それを見てロニはいっそう罪悪感を感じたのか、表情を歪ませてそれ以上動けないでいた。
骨っこはといえば、先程からずっと変わらずに刺すような冷たい視線を、ロニに向けたままだ。

――重たい沈黙。

誰もが一時、言葉を発せないでいた。けれど。

「りあら〜」

!!

「……むにゃ……ずっと、いっしょに……………」

ついにカイルまで起きてしまったのかと全員で目を向けたが、彼はこの状況でも口の端から涎を垂らしながら幸せそうに眠っていた。

「なんだ寝言かよ……人騒がせな奴だな。ったく……」

「……いっしょ……ロニも……ジューダスも………ユカリも……おまけに……ふぃ…………いっしょだ……へへっ……」

なんとも、気の抜ける寝言。あれだけぴりぴりして張り詰めていた空気が、一気にほのぼのとした空気に変わってしまった。

まったく、この子ってば……。

「強いて言うなら、おまけじゃなくてちゃんとフィオも呼んであげて欲しかったな。寝言じゃ注文するのは酷だけど」

「ふふっ…そうね」

リアラも緊張が解けたのか、控えめだけど笑ってくれた。

「おい、ジューダス」

「なんだ?まだ何か言いたいのか?」

「寝ろや。見張り、交代してやるよ。あいつの寝言聞いてたら、ど〜でもよくなっちまったよ。ったく、カイルの奴め!」

すっかり毒気を抜かれてしまったロニは、脱力した様子で骨っこに交代を申し出る。肩を竦ませて降参、のポーズだった。

「ふっ、……では休ませて貰おう」

そんな彼に骨っこももう身構える必要はない、と感じたのだろう。小さく笑みを浮かべて隅の壁際まで移動すると、壁を背にして座り休みの態勢に入った。横にならずすぐ動けるよう配慮しているあたり、本当に旅慣れしている。
彼がリオンとほぼ確信した今では、そんなさりげない振る舞いにも納得出来てしまう。恐らく、客員剣士として活躍していた時に身に付けたのだろう。敵意を向ければ、直ぐ様ナイフが飛んでくる……そんな程度には、隙が無い。

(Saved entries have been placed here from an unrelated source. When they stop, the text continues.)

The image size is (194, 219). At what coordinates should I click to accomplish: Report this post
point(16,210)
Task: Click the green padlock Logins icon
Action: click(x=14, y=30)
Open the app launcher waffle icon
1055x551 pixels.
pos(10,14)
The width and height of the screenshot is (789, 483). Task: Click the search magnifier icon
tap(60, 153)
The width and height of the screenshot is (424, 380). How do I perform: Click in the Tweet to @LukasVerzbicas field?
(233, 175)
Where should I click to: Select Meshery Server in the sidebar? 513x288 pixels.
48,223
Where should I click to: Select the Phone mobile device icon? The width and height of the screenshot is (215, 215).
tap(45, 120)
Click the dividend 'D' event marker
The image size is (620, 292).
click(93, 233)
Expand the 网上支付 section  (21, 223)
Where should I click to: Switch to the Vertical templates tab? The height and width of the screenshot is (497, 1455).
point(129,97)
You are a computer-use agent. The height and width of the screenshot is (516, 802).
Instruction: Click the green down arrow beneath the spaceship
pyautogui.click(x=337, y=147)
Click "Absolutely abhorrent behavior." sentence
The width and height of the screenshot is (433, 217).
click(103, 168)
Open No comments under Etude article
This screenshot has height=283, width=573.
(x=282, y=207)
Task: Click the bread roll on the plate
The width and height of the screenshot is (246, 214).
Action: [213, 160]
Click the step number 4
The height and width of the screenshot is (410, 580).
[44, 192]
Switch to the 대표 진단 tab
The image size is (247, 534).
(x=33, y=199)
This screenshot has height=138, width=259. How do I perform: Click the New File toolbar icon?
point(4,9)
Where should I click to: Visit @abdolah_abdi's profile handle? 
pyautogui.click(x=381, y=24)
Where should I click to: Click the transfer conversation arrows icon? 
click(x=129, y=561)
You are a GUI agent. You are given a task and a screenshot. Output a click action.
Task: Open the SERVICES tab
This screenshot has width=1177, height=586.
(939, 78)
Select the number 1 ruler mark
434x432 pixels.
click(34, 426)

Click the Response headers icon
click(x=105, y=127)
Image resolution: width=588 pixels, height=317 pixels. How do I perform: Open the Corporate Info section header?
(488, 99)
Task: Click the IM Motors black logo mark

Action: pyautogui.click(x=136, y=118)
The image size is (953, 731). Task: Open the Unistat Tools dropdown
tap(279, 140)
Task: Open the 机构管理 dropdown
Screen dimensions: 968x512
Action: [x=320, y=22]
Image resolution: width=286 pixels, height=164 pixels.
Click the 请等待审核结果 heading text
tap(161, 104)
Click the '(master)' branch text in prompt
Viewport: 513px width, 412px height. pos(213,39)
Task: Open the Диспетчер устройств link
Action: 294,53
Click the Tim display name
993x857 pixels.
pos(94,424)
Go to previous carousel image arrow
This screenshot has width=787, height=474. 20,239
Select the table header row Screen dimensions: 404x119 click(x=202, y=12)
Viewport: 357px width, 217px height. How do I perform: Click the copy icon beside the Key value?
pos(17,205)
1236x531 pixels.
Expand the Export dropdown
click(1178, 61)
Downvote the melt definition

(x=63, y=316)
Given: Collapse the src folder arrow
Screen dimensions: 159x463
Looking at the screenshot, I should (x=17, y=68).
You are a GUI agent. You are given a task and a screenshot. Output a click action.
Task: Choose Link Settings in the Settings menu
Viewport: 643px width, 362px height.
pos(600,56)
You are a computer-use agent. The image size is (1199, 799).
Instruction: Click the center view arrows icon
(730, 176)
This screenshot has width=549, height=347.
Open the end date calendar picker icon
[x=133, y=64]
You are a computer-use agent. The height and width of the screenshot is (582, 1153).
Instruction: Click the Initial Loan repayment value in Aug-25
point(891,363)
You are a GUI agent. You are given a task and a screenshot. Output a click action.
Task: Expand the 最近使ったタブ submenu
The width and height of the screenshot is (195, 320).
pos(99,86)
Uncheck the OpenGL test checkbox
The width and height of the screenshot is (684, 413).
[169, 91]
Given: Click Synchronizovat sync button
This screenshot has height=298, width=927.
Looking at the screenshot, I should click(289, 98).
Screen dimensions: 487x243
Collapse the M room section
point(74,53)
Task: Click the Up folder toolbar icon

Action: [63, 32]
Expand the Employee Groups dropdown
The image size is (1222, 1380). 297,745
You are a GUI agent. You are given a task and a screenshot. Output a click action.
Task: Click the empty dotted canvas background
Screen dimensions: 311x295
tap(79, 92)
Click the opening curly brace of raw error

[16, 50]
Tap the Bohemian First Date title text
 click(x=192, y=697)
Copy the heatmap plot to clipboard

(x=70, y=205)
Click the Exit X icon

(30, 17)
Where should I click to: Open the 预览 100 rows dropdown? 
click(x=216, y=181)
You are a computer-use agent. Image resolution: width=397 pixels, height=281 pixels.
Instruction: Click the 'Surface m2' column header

「リアラも、もうちょっと寝とけよ。見張りはやっとくからよ」

「あの、ロニ、ごめんなさいっ」

謝るリアラに、どうせ寝付けないしな、と笑って答えるロニは、もう殆どいつもの彼に戻っていた。
問い詰めた事、とリアラが重ねても、お互い様だと笑って気を遣う余裕もある。

「ユカリも、悪かったな」

「ん。いいよ。私は別にこれといって何も被害受けてないし。…でも女の子を怖がらせた所は、減点しておくね。八つ当たりは最低」

「ゔっ……反省シテマス……」

「ふふ。…じゃあ、お休み。眠くなったら、私を起こしてくれていいから」

「へっ、お前は気にせず休めよ。……体力ないんだからな」

「ほっといて」

こうして少しだけ軽口を叩き合い、私もリアラと一緒に眠りに就いたのだった。